W tym tygodniu próbowałam wrócić do normalności. Doskwierało mi powyjazdowe rozleniwienie, a jednocześnie ilość pracy nieco przytłaczała. Jakby tego było mało – mój komputer jest w tragicznym stanie, przez problemy techniczne straciłam w tym tygodniu wiele cennych godzin. ALE! Ostatecznie wszystko się udało i oto mam pierwszy od kilku tygodni prawdziwy weekend! Początkowo nie wiedziałam co z tym zrobić, więc w sobotni poranek trochę popracowałam ;).
Zaczynam powoli nastrajać się świątecznie… Na razie jeszcze tego nie czuję, ale mam nadzieję, że nastrój przyjdzie do mnie szybko. Święta trwają strasznie krótko, więc chociaż tak chciałabym nieco wydłużyć ten przyjemny okres.
I jakoś tak mam wrażenie, że dziwnie szybko przyszła ta zima. Pewnie dlatego, że lato trwało w tym roku długo, jesień była ciepła, a jeszcze 1,5 tygodnia temu w Batumi grzałam się w pełnym słońcu przy 20 stopniach. A tu tak nagle -8? No nic, byle do wiosny…
Na ulice Warszawy wkroczyły ozdoby świąteczne. Czekam na śnieg i ruszam na spacer z aparatem.

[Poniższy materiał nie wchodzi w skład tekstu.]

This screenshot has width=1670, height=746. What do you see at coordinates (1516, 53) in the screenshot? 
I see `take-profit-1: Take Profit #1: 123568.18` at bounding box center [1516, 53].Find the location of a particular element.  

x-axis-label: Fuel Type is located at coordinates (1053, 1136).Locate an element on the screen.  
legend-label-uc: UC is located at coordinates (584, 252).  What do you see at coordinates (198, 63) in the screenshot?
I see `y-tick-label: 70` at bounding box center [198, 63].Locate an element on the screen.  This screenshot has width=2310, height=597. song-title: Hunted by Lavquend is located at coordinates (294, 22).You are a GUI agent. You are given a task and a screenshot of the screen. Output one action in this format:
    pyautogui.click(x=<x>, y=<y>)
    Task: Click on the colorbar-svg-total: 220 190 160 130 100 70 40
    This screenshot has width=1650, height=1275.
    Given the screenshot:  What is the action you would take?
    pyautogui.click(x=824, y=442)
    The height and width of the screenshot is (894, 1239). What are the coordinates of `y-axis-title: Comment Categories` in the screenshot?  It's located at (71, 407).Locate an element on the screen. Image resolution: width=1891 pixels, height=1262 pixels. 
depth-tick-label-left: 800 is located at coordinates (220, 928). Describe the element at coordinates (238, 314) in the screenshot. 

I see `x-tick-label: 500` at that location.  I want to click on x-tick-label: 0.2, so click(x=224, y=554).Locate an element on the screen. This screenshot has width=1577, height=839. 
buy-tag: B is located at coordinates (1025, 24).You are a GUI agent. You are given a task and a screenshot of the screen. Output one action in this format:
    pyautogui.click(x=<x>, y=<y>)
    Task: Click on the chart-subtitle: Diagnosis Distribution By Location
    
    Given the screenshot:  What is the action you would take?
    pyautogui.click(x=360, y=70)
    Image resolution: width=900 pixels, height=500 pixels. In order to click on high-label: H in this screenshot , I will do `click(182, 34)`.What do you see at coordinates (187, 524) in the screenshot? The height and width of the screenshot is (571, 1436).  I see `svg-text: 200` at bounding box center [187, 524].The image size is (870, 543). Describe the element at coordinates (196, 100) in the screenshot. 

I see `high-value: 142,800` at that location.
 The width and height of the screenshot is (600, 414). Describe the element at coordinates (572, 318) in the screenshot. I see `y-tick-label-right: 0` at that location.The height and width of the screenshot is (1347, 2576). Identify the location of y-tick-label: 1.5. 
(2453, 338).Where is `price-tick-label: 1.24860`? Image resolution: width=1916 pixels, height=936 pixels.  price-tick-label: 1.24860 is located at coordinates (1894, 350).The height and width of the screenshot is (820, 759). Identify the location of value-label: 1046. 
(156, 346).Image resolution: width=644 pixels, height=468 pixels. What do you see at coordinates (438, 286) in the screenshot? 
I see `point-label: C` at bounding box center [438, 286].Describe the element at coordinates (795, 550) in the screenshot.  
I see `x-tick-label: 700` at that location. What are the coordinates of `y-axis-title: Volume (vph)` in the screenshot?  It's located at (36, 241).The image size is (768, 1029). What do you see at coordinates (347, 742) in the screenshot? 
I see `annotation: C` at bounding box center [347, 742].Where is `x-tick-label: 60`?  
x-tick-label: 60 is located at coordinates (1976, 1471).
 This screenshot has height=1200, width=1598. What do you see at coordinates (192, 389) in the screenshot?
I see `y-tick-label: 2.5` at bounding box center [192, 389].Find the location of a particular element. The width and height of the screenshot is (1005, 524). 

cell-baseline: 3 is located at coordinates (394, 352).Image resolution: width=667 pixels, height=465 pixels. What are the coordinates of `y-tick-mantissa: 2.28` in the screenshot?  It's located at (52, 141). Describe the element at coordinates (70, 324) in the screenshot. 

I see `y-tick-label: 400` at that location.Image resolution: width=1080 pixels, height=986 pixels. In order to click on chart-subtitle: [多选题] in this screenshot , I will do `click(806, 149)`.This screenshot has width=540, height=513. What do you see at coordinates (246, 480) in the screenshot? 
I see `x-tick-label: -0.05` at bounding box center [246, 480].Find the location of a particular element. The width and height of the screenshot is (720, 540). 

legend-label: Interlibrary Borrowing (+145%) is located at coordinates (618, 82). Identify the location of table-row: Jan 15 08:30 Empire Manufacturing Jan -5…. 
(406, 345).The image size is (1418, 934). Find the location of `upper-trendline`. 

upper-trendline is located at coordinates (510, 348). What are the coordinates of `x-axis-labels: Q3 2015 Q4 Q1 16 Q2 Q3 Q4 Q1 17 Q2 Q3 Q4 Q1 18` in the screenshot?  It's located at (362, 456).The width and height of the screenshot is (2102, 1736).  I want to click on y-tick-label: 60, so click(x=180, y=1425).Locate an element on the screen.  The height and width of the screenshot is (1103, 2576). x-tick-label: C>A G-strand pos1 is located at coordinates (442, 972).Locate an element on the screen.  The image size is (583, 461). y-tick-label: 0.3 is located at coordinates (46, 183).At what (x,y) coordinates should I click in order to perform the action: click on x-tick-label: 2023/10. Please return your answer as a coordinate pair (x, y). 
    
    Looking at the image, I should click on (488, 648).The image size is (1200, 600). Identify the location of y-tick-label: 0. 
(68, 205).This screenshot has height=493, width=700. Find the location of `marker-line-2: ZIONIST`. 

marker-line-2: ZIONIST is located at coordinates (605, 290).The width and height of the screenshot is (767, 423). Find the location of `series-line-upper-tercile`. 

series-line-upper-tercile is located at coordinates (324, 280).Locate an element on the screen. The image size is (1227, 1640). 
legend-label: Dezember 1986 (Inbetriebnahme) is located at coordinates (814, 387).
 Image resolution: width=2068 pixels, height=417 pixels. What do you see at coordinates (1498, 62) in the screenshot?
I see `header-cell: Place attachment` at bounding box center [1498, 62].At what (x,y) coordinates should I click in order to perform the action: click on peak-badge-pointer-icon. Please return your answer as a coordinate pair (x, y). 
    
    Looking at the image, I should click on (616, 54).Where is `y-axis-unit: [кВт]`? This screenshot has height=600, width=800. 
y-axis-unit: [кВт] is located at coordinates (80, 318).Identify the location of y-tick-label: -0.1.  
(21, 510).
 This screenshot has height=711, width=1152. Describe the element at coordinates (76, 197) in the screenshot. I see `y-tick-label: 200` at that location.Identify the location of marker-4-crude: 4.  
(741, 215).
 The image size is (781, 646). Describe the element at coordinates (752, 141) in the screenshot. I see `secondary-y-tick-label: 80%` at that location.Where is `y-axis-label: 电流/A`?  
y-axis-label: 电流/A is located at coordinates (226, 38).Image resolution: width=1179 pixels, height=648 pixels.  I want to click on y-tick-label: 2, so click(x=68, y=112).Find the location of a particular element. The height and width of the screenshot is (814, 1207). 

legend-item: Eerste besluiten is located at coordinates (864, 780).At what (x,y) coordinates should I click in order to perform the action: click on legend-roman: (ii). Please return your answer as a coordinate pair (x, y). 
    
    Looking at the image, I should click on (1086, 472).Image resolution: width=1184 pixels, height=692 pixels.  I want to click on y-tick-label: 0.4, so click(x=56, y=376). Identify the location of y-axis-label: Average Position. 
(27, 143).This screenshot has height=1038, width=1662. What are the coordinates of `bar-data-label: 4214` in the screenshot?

Nastrajanie się na święta zaczęłam od wizyty w Tigerze. Kupiłam wstążkę i bileciki do prezentów, szaleństwo 😉
W Empiku (jak zresztą wszędzie) też świątecznie. Uwielbiam te wszystkie gadżety, szkoda, że są tak niepraktyczne. Nie chciałabym pić herbaty w kubku z Mikołajem w marcu czy w sierpniu.
Czy tylko ja mam wrażenie, że teraz WSZYSCY wydają książki?
A to już niedzielny, leniwy poranek. Zaczęłam dzień od sporej porcji witamin, aby zregenerować się po sobotnim babskim wieczorze. Pomogło i jednak zrezygnowałam z leżenia cały dzień w łóżku, a zamiast tego wyszłam z domu.
Pisałam o tym już na FB, ale tam nie wszyscy zaglądają – pamiętacie jak latem dyskutowaliśmy o oszczędzaniu wody i energii w domu? Akademia Roca przygotowała raport stanowiący świetne podsumowanie wszystkich artykułów i dyskusji na ten temat. Raport możecie pobrać ze strony www.akademiaroca.pl lub klikając na to zdjęcie:
A co w nim znajdziecie? Odpowiedzi na wiele pytań, m.in: Kto zwraca większą uwagę na oszczędzanie wody: kobiety czy mężczyźni? Ile pieniędzy z domowego budżetu marnuje się przez jej nadmierne zużycie? Jakie sposoby mają Polacy na troskę o zasoby tego surowca naturalnego?
Polecam, w raporcie można znaleźć mnóstwo przydatnych wskazówek i inspiracji.
Filmik taki fajny, Kasia taka urocza, akcja taka słuszna. Obejrzyjcie!
Bardzo fajny tekst Karoliny o tym, jak podróże czasami pozwalają spojrzeć na swoją rzeczywistość z dystansu i docenić to, co się ma. Podpisuję się pod tym wszystkimi kończynami! Szczególnie teraz po wizycie w Gruzji, która jest naprawdę pięknym krajem, ale dla mnie absolutnie nie do życia.
Ja lecę dalej, a Wam życzę spokojnego i ciepłego wieczoru oraz oczywiście udanego tygodnia!